When the New York Rangers and Montreal Canadiens square off on Wednesday night, one man, Chris Kreider, can make all the difference in the world.
Wednesday night at approximately 7 p.m. ET inside the Bell Centre, there they’ll be. Two Original Six teams donning the red, white and blue, representing opposite spectrums of the hockey universe will reside on separate benches, sneaking a peek at the other.
This one holds more meaning.
Not only does this one take place in the Stanley Cup Playoffs, but it brings a touch of extra passion to the table. No one player or coach will speak of it beforehand, but it’ll be firmly implanted in the minds of all involved as they cautiously warm up throwing softies at the net.
The Montreal Canadiens despise Chris Kreider. The New York Rangers will look to protect him.
More importantly, thanks to that little chunk of hockey normalcy (that showcases one guy as public enemy No. 1 in a certain building), the rules of passion and momentum have a possibility of being flipped on its head.
Chris Kreider can be his team’s not-so-secret weapon.
It all began three years ago. As you, your mother and the milkman all know by now, Kreids was the man whose body slid into all-world goaltender Carey Price during Game 1 of the 2014 Eastern Conference Finals.

§ Using the information:
A. According to the hockey preview, which goaltender did Chris Kreider slide into during Game 1 of the 2014 Eastern Conference Finals?
B. Write a continuation of the hockey preview, picking up after its final sentence.
The entries that follow have no connection to the hockey preview.

§ Extracted material:
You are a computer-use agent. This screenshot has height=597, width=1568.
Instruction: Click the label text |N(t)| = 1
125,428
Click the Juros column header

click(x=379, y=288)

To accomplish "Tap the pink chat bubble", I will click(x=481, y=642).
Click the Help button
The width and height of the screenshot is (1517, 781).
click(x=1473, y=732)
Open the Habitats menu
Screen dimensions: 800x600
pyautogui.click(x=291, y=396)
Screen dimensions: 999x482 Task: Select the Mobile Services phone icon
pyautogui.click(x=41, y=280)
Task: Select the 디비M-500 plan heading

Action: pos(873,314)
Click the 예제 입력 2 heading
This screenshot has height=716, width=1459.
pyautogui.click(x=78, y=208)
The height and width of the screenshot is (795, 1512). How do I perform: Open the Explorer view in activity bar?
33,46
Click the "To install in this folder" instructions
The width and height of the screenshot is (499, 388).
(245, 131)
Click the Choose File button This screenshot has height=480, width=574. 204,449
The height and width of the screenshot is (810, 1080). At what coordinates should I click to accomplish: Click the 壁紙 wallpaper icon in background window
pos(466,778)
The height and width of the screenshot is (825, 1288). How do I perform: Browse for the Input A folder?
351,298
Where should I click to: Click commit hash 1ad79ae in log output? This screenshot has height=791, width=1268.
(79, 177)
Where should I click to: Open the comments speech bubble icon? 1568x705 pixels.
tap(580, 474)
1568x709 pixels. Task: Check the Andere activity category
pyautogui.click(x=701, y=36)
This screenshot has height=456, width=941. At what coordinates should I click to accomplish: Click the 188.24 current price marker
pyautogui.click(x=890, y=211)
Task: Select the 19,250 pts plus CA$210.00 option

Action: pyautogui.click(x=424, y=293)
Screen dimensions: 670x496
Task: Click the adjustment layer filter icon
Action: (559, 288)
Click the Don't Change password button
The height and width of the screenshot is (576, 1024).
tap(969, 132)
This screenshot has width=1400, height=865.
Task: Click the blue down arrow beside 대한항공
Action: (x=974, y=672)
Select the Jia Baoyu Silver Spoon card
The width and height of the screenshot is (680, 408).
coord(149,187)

§ Answers to the exercise:
A. Carey Price.

B.
To Rangers fans, Kreider lost an edge. No, the stick of the defender didn’t cause him to fall. Rather, looking to get the shot off forced it to go down that way.
To Montreal fans, Chris Kreider is the devil. He’s the man that singlehandedly lost the series for the Habs, 4-2. Bowling into, arguably, the league’s top goaltender, forcing him to miss the remainder of the series, altered the course of history that allowed the Rangers, not the Habs, to reach the 2014 Stanley Cup Final.
A season later, Price picked up a dash of revenge.
In any event, fan sentiment remains the same. Player sentiment also remains the same, thanks to the status of both Price and Kreider as active hockey players in the National Hockey League. Therefore, while the Habs play under the grind-it-out system of Claude Julien, they’ll have No. 20 firmly locked on their radar.
Perhaps New York can use this to its advantage.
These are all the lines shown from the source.